───── EXTRACTED INFORMATION
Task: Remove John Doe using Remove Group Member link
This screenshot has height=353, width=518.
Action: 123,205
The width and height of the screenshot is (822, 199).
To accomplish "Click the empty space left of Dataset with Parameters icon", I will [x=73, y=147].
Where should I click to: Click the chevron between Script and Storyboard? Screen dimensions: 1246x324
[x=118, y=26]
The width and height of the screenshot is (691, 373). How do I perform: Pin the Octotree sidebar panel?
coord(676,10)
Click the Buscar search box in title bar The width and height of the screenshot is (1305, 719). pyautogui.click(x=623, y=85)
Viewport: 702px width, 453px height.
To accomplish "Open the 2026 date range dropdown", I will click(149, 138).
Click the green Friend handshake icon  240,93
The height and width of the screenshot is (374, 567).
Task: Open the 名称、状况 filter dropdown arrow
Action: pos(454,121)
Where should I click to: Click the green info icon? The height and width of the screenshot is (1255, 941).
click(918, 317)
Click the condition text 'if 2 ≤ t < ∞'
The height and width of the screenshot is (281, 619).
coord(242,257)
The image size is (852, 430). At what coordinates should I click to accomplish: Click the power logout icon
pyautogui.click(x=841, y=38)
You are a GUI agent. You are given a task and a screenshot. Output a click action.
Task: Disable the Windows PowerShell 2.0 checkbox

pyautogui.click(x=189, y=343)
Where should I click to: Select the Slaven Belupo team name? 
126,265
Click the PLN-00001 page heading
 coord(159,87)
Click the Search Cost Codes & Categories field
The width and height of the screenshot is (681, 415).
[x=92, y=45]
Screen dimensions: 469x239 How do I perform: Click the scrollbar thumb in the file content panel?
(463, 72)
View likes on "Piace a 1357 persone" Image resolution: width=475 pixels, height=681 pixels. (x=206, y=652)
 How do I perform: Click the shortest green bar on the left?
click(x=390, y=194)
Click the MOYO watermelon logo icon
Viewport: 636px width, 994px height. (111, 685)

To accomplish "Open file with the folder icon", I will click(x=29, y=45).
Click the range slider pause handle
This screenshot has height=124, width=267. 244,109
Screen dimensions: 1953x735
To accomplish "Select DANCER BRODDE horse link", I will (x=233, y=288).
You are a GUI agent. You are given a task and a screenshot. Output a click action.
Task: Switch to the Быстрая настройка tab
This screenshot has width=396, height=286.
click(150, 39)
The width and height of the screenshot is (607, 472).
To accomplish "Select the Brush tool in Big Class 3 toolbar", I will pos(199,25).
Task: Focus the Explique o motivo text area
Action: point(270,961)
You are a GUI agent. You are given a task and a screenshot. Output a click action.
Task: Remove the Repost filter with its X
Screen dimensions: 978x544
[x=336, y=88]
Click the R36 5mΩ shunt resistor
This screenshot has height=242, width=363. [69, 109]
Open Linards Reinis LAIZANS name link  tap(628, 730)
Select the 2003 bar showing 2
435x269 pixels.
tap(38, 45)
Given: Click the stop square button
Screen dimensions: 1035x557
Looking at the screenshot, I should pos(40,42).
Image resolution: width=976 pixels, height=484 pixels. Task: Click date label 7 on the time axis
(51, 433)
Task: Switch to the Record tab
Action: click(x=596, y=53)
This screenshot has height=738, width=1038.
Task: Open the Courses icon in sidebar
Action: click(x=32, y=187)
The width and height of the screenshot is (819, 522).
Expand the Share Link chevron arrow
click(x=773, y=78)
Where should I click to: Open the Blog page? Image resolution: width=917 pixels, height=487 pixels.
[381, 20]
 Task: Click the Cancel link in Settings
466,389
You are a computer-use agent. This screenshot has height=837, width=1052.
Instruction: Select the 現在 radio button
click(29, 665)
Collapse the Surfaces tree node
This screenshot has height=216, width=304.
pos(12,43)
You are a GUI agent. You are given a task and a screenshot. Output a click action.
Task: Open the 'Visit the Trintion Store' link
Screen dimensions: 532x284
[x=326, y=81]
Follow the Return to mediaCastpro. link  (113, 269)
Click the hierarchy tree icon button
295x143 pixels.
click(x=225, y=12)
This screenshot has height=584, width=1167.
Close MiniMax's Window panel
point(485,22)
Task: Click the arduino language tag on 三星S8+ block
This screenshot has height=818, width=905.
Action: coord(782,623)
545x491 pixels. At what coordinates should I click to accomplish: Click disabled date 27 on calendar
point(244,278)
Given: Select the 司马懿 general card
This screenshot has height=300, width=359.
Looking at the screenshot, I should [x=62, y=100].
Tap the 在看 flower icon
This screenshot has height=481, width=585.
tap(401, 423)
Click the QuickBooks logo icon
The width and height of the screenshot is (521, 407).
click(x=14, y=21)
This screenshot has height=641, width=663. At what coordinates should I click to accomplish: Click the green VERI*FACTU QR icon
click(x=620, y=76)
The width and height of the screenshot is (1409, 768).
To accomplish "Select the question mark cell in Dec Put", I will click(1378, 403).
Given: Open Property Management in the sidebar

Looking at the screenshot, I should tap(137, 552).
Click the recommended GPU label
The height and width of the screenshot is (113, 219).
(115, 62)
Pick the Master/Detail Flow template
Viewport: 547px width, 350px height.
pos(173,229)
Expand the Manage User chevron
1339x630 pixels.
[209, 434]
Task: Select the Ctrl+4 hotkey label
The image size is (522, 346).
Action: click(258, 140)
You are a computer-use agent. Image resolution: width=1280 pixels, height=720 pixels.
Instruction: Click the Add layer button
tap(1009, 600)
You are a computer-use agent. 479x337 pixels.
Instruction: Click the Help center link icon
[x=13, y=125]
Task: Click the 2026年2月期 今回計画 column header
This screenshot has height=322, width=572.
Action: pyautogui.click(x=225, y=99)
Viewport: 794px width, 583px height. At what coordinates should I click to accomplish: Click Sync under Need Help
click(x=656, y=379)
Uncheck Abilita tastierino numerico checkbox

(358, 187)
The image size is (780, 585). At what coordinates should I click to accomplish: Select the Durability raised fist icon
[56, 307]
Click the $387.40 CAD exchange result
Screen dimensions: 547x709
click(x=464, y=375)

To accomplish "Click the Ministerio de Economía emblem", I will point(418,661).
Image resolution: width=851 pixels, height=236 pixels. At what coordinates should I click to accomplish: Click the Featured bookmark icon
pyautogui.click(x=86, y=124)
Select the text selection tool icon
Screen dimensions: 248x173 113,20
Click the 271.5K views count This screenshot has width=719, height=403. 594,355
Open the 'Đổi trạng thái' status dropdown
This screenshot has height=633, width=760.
──────────
- [TRY IT]
Print the listing in full, exactly as given.

- [PROBLEM SOLUTION]
Task: Remove John Doe using Remove Group Member link
This screenshot has height=353, width=518.
Action: 123,205
The width and height of the screenshot is (822, 199).
To accomplish "Click the empty space left of Dataset with Parameters icon", I will [x=73, y=147].
Where should I click to: Click the chevron between Script and Storyboard? Screen dimensions: 1246x324
[x=118, y=26]
The width and height of the screenshot is (691, 373). How do I perform: Pin the Octotree sidebar panel?
coord(676,10)
Click the Buscar search box in title bar The width and height of the screenshot is (1305, 719). pyautogui.click(x=623, y=85)
Viewport: 702px width, 453px height.
To accomplish "Open the 2026 date range dropdown", I will click(149, 138).
Click the green Friend handshake icon  240,93
The height and width of the screenshot is (374, 567).
Task: Open the 名称、状况 filter dropdown arrow
Action: pos(454,121)
Where should I click to: Click the green info icon? The height and width of the screenshot is (1255, 941).
click(918, 317)
Click the condition text 'if 2 ≤ t < ∞'
The height and width of the screenshot is (281, 619).
coord(242,257)
The image size is (852, 430). At what coordinates should I click to accomplish: Click the power logout icon
pyautogui.click(x=841, y=38)
You are a GUI agent. You are given a task and a screenshot. Output a click action.
Task: Disable the Windows PowerShell 2.0 checkbox

pyautogui.click(x=189, y=343)
Where should I click to: Select the Slaven Belupo team name? 
126,265
Click the PLN-00001 page heading
 coord(159,87)
Click the Search Cost Codes & Categories field
The width and height of the screenshot is (681, 415).
[x=92, y=45]
Screen dimensions: 469x239 How do I perform: Click the scrollbar thumb in the file content panel?
(463, 72)
View likes on "Piace a 1357 persone" Image resolution: width=475 pixels, height=681 pixels. (x=206, y=652)
 How do I perform: Click the shortest green bar on the left?
click(x=390, y=194)
Click the MOYO watermelon logo icon
Viewport: 636px width, 994px height. (111, 685)

To accomplish "Open file with the folder icon", I will click(x=29, y=45).
Click the range slider pause handle
This screenshot has height=124, width=267. 244,109
Screen dimensions: 1953x735
To accomplish "Select DANCER BRODDE horse link", I will (x=233, y=288).
You are a GUI agent. You are given a task and a screenshot. Output a click action.
Task: Switch to the Быстрая настройка tab
This screenshot has width=396, height=286.
click(150, 39)
The width and height of the screenshot is (607, 472).
To accomplish "Select the Brush tool in Big Class 3 toolbar", I will pos(199,25).
Task: Focus the Explique o motivo text area
Action: point(270,961)
You are a GUI agent. You are given a task and a screenshot. Output a click action.
Task: Remove the Repost filter with its X
Screen dimensions: 978x544
[x=336, y=88]
Click the R36 5mΩ shunt resistor
This screenshot has height=242, width=363. [69, 109]
Open Linards Reinis LAIZANS name link  tap(628, 730)
Select the 2003 bar showing 2
435x269 pixels.
tap(38, 45)
Given: Click the stop square button
Screen dimensions: 1035x557
Looking at the screenshot, I should pos(40,42).
Image resolution: width=976 pixels, height=484 pixels. Task: Click date label 7 on the time axis
(51, 433)
Task: Switch to the Record tab
Action: click(x=596, y=53)
This screenshot has height=738, width=1038.
Task: Open the Courses icon in sidebar
Action: click(x=32, y=187)
The width and height of the screenshot is (819, 522).
Expand the Share Link chevron arrow
click(x=773, y=78)
Where should I click to: Open the Blog page? Image resolution: width=917 pixels, height=487 pixels.
[381, 20]
 Task: Click the Cancel link in Settings
466,389
You are a computer-use agent. This screenshot has height=837, width=1052.
Instruction: Select the 現在 radio button
click(29, 665)
Collapse the Surfaces tree node
This screenshot has height=216, width=304.
pos(12,43)
You are a GUI agent. You are given a task and a screenshot. Output a click action.
Task: Open the 'Visit the Trintion Store' link
Screen dimensions: 532x284
[x=326, y=81]
Follow the Return to mediaCastpro. link  (113, 269)
Click the hierarchy tree icon button
295x143 pixels.
click(x=225, y=12)
This screenshot has height=584, width=1167.
Close MiniMax's Window panel
point(485,22)
Task: Click the arduino language tag on 三星S8+ block
This screenshot has height=818, width=905.
Action: coord(782,623)
545x491 pixels. At what coordinates should I click to accomplish: Click disabled date 27 on calendar
point(244,278)
Given: Select the 司马懿 general card
This screenshot has height=300, width=359.
Looking at the screenshot, I should [x=62, y=100].
Tap the 在看 flower icon
This screenshot has height=481, width=585.
tap(401, 423)
Click the QuickBooks logo icon
The width and height of the screenshot is (521, 407).
click(x=14, y=21)
This screenshot has height=641, width=663. At what coordinates should I click to accomplish: Click the green VERI*FACTU QR icon
click(x=620, y=76)
The width and height of the screenshot is (1409, 768).
To accomplish "Select the question mark cell in Dec Put", I will click(1378, 403).
Given: Open Property Management in the sidebar

Looking at the screenshot, I should tap(137, 552).
Click the recommended GPU label
The height and width of the screenshot is (113, 219).
(115, 62)
Pick the Master/Detail Flow template
Viewport: 547px width, 350px height.
pos(173,229)
Expand the Manage User chevron
1339x630 pixels.
[209, 434]
Task: Select the Ctrl+4 hotkey label
The image size is (522, 346).
Action: click(258, 140)
You are a computer-use agent. Image resolution: width=1280 pixels, height=720 pixels.
Instruction: Click the Add layer button
tap(1009, 600)
You are a computer-use agent. 479x337 pixels.
Instruction: Click the Help center link icon
[x=13, y=125]
Task: Click the 2026年2月期 今回計画 column header
This screenshot has height=322, width=572.
Action: pyautogui.click(x=225, y=99)
Viewport: 794px width, 583px height. At what coordinates should I click to accomplish: Click Sync under Need Help
click(x=656, y=379)
Uncheck Abilita tastierino numerico checkbox

(358, 187)
The image size is (780, 585). At what coordinates should I click to accomplish: Select the Durability raised fist icon
[56, 307]
Click the $387.40 CAD exchange result
Screen dimensions: 547x709
click(x=464, y=375)

To accomplish "Click the Ministerio de Economía emblem", I will point(418,661).
Image resolution: width=851 pixels, height=236 pixels. At what coordinates should I click to accomplish: Click the Featured bookmark icon
pyautogui.click(x=86, y=124)
Select the text selection tool icon
Screen dimensions: 248x173 113,20
Click the 271.5K views count This screenshot has width=719, height=403. 594,355
Open the 'Đổi trạng thái' status dropdown
This screenshot has height=633, width=760.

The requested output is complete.